I had just interviewed at Cornell University and was winding my way back, via Washington, DC (where I had dinner with a Malaysian friend, Normin Shah and her mother – another story) to San Angelo when I found myself in Saint Louis early one morning where I had to transfer to another bus. My suitcase did not arrive, and I had to wait until late afternoon for my next bus. Uttering a few curse words and, in order to not waste a day in the bus station, I checked the yellow pages to see if there were any universities in St. Louis. I found that there were two: Washington University and St. Louis University. I called the former and asked if there were any openings in their library. Indeed, they had an opening as Head of the Catalog Department. While I didn’t really qualify since all of my positions had been with public services, it was an area in which I was interested in getting experience. Averill Nero, the Personnel Officer, asked if I were interested in applying. When I answered that I was, she asked me when I would like to interview. I explained my predicament and I replied that I would like an interview “now.” She was wonderful and arranged for an interview at 10:00 A.M.
I quickly took a shower at the bus station, put on my dirty and rumpled clothes (I didn’t even have a jacket), and took a taxi to the University. I met with Averill Nero, who took me for the interview with the Librarian, Andrew Eaton and his Assistant, Steve Salmon. I explained that I was anxious to get some experience in the technical services and that I was sure that I could take on the position of Chief of the Cataloging Department. While Steve was giving me a tour of the Library, I found that Dr. Eaton, rather than writing my former boss, had telephoned Dr. Ralph Ellsworth at the University of Colorado. Dr. Eaton reported that he had asked Ralph if I would be capable of running a cataloging department, and had gotten the answer “if Joe says he can do it, he can.” They offered me the position on the spot. While, by this time, I had had several positions offered to me, none of which I was interested in, none had been offered after only a one-hour interview. Since I had an outstanding application with the Chinese University of Hong Kong, I asked if I could delay my answer for two weeks. They agreed.
I returned to the bus station, found my bag, and left for San Angelo where I spent two weeks visiting with my mother while my brother Dick and his family had a vacation. I believe that Dick was going on a training class for the Navy Reserve while his wife Dorothy Lee, children Susan and James, had a vacation. My stay was rather expensive for them. I probably ruined the lawn mower by filling it with kerosene rather than gasoline.
While in San Angelo, I received a letter from Hong Kong offering me the position of Head Librarian. Unfortunately, the salary that was offered was less than the one advertised. I’m sure that this was meant to open the bargaining. I was not in the mood for bargaining so wrote them that I was withdrawing my name from consideration and that they need not send me a counteroffer.
Instead of living in Hong Kong, I accepted the position as head of the Catalog Department at Washington University in Saint Louis.

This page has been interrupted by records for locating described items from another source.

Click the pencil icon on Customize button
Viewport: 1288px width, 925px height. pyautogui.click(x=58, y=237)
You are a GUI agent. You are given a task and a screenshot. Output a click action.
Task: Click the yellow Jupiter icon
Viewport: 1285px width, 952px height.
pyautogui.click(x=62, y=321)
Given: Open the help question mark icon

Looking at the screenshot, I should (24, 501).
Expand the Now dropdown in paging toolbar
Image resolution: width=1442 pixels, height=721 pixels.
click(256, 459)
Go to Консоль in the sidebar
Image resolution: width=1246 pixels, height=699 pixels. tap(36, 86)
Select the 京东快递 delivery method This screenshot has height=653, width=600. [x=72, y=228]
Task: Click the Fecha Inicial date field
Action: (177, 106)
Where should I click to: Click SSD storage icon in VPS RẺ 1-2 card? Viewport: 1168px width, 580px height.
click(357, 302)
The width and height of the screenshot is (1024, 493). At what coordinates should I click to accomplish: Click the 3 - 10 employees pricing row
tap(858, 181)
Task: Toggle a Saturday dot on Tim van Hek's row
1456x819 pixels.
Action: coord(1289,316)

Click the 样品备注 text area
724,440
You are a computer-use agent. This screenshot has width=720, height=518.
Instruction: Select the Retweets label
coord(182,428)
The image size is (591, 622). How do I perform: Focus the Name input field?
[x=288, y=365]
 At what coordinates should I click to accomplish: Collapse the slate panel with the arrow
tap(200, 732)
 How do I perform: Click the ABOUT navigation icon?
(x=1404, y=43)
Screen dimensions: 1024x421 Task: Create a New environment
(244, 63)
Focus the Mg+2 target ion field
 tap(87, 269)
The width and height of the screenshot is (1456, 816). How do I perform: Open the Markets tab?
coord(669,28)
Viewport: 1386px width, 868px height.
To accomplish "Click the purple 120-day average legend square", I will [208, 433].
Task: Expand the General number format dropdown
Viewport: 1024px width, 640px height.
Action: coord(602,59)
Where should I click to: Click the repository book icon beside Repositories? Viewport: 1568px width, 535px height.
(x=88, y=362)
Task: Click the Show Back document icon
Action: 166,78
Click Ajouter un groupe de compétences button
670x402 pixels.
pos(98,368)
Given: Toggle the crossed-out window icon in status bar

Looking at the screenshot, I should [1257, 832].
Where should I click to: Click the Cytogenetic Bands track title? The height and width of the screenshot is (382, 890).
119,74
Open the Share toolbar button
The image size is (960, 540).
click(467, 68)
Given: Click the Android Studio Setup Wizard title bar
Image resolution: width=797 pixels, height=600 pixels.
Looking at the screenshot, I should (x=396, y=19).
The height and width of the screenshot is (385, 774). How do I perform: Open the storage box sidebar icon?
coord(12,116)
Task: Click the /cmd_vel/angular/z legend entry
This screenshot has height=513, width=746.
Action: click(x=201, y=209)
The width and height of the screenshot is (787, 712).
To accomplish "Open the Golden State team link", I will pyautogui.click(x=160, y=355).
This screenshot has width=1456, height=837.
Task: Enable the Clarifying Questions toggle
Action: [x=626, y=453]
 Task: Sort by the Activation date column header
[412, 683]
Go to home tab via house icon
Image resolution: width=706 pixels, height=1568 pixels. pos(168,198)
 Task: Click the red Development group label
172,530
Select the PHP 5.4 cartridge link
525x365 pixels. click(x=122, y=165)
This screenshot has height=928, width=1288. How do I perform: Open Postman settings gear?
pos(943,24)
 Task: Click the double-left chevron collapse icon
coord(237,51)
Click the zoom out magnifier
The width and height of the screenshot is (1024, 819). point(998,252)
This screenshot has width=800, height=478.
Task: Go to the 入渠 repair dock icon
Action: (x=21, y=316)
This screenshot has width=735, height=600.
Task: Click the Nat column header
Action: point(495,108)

On my first day in the Catalog Department, it became clear to me that I didn’t know anything about “series” and many of the complications that they presented. Evading discussion with the staff, I spent the first evening in the department working out the complications – publisher’ series? traced or not traced? classified as a whole or in parts? etc. etc. I was, therefore, able to speak “cataloging language” for doubting catalogers.
On to another hurdle – organizing the large backlog of books awaiting cataloging. Every desk and table were covered with such books. It took about a week to organize them so that they could be out of sight and could be located.
Steve Salmon, my immediate supervisor, was impressed; thereby, opening up a very important career channel – one that ultimately lead me to the most important technical services position in the United States at the Library of Congress. Steve Salmon who, later, moved to the Library of Congress, suggested that I apply for the vacancy there for Assistant Chief of Descriptive Cataloging.
Thanks to Washington University for taking a chance on me but, most of all, to the Greyhound Bus Company, that not only provided me with the cheap bus ticket but also, for losing my luggage.